:: Collected data entries ::
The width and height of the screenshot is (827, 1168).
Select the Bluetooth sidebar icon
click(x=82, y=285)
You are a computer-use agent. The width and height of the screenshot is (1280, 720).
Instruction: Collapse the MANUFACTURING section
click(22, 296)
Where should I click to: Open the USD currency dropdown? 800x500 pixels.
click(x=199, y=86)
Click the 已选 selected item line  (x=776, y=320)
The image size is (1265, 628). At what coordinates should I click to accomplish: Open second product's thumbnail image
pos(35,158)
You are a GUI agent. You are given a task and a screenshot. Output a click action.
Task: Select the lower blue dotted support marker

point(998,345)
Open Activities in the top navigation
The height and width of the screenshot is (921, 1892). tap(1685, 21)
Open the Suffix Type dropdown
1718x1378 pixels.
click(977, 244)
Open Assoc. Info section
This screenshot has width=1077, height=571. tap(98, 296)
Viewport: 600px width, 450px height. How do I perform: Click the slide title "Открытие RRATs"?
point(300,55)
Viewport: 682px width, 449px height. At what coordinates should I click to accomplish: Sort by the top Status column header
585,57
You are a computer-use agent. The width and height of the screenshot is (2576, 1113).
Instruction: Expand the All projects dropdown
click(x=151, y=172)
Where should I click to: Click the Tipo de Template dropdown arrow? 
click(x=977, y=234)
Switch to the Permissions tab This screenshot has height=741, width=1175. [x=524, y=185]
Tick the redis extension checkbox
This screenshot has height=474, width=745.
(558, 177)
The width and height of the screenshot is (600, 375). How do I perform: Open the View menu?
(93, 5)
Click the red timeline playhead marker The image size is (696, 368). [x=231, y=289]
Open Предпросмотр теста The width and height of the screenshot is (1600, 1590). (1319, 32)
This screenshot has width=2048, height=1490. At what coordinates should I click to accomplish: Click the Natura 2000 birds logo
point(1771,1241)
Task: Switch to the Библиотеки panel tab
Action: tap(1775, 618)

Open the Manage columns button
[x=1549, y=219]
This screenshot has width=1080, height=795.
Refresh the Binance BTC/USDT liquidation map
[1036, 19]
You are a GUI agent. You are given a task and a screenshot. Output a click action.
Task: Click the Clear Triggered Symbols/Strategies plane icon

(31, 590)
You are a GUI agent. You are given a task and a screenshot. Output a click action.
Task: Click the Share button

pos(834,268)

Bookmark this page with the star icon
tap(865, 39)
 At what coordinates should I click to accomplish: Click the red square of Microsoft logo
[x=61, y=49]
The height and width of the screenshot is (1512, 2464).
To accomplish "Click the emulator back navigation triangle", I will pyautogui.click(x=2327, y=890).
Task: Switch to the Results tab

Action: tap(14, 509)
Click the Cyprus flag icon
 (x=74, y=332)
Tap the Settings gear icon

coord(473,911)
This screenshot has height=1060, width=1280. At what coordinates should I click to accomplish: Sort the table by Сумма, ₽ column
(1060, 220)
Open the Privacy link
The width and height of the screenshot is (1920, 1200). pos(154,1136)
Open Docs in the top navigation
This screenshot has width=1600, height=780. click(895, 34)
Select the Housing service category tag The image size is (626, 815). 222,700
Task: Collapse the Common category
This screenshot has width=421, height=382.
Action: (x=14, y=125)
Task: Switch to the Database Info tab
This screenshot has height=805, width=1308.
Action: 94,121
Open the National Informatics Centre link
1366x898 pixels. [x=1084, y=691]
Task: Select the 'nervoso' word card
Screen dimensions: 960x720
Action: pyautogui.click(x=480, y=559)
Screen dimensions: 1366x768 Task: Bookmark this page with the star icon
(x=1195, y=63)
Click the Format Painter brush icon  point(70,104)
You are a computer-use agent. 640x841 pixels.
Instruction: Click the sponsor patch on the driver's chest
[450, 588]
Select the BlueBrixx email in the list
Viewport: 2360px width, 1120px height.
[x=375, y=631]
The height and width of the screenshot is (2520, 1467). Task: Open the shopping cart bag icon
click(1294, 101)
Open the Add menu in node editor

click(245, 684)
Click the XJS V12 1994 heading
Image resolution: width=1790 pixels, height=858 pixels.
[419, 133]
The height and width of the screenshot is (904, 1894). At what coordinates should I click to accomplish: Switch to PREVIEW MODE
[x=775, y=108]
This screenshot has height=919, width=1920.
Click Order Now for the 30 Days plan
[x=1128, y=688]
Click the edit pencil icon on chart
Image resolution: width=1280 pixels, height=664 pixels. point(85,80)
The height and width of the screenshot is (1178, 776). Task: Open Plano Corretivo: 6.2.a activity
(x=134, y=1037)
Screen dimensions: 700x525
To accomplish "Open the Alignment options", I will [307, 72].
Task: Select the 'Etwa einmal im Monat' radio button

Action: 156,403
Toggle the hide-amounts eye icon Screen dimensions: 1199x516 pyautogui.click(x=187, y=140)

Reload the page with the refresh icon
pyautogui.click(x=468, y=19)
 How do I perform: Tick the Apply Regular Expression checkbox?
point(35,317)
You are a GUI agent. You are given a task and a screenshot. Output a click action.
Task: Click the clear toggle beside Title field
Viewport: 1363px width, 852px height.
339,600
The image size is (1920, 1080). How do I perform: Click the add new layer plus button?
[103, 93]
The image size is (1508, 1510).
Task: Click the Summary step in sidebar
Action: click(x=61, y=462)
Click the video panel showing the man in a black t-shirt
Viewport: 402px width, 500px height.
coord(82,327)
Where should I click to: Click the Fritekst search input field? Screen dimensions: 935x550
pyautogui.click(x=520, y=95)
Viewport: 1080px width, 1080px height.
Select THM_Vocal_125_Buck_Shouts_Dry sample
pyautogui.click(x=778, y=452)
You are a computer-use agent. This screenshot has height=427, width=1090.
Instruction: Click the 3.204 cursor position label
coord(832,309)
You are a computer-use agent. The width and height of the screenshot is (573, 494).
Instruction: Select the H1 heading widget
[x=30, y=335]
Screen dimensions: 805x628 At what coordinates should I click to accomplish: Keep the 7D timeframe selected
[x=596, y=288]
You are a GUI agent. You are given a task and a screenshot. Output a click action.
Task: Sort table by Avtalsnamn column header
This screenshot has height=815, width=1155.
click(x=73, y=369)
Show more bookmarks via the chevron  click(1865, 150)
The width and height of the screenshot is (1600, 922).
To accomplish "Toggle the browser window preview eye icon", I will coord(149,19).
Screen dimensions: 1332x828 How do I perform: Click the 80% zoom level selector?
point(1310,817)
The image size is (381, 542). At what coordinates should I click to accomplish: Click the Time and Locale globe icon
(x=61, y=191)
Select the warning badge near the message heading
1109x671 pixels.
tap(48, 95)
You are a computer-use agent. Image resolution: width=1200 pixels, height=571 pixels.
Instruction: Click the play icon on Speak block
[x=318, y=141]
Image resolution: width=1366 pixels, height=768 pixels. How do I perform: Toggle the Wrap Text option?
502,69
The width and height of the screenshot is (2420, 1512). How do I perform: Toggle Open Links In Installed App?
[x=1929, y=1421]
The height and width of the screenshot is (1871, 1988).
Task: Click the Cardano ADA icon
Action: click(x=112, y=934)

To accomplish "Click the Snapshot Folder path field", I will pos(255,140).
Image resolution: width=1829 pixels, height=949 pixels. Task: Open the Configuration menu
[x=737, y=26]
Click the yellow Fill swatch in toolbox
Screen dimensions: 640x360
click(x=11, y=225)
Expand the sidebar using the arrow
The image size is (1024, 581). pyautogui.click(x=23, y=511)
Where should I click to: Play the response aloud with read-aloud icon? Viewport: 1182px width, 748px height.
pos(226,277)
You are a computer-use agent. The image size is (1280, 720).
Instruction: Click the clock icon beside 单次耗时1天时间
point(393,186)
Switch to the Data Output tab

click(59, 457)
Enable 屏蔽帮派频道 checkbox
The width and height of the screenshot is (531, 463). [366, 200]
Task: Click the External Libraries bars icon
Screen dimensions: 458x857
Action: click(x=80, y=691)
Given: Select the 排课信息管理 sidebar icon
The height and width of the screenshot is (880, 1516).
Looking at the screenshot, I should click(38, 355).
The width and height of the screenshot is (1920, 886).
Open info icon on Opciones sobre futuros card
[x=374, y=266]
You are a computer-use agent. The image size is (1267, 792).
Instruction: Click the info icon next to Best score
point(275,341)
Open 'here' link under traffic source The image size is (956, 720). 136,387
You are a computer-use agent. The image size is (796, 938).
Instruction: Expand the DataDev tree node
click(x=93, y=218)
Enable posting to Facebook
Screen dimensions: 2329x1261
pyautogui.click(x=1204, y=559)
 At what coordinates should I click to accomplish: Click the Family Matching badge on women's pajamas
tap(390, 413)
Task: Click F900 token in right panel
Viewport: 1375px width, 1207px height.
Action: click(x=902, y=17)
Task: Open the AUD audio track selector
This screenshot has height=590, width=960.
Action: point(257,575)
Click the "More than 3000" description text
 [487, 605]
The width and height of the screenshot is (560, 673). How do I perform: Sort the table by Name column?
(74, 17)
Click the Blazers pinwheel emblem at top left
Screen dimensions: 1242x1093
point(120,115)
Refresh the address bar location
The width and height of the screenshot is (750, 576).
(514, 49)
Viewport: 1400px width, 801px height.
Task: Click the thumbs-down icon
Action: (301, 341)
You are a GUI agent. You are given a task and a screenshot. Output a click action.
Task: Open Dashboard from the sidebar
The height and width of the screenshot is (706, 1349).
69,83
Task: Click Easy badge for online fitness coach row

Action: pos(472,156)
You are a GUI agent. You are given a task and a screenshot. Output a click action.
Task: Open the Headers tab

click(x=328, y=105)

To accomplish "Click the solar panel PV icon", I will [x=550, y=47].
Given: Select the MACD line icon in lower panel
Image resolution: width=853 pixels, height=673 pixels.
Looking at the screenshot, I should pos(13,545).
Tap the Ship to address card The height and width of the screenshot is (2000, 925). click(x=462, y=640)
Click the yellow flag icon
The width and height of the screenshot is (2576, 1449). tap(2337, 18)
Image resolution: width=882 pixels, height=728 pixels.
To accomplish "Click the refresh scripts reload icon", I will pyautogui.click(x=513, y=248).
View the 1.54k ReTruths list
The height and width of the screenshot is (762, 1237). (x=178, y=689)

:: WHAT THE TASK REQUIRES ::
Write out, word for word, the rows from the very start through the line that contains "This screenshot has width=1077, height=571.", with both the first line and that final line included.

:: EXERCISE SOLUTION ::
The width and height of the screenshot is (827, 1168).
Select the Bluetooth sidebar icon
click(x=82, y=285)
You are a computer-use agent. The width and height of the screenshot is (1280, 720).
Instruction: Collapse the MANUFACTURING section
click(22, 296)
Where should I click to: Open the USD currency dropdown? 800x500 pixels.
click(x=199, y=86)
Click the 已选 selected item line  (x=776, y=320)
The image size is (1265, 628). At what coordinates should I click to accomplish: Open second product's thumbnail image
pos(35,158)
You are a GUI agent. You are given a task and a screenshot. Output a click action.
Task: Select the lower blue dotted support marker

point(998,345)
Open Activities in the top navigation
The height and width of the screenshot is (921, 1892). tap(1685, 21)
Open the Suffix Type dropdown
1718x1378 pixels.
click(977, 244)
Open Assoc. Info section
This screenshot has width=1077, height=571. tap(98, 296)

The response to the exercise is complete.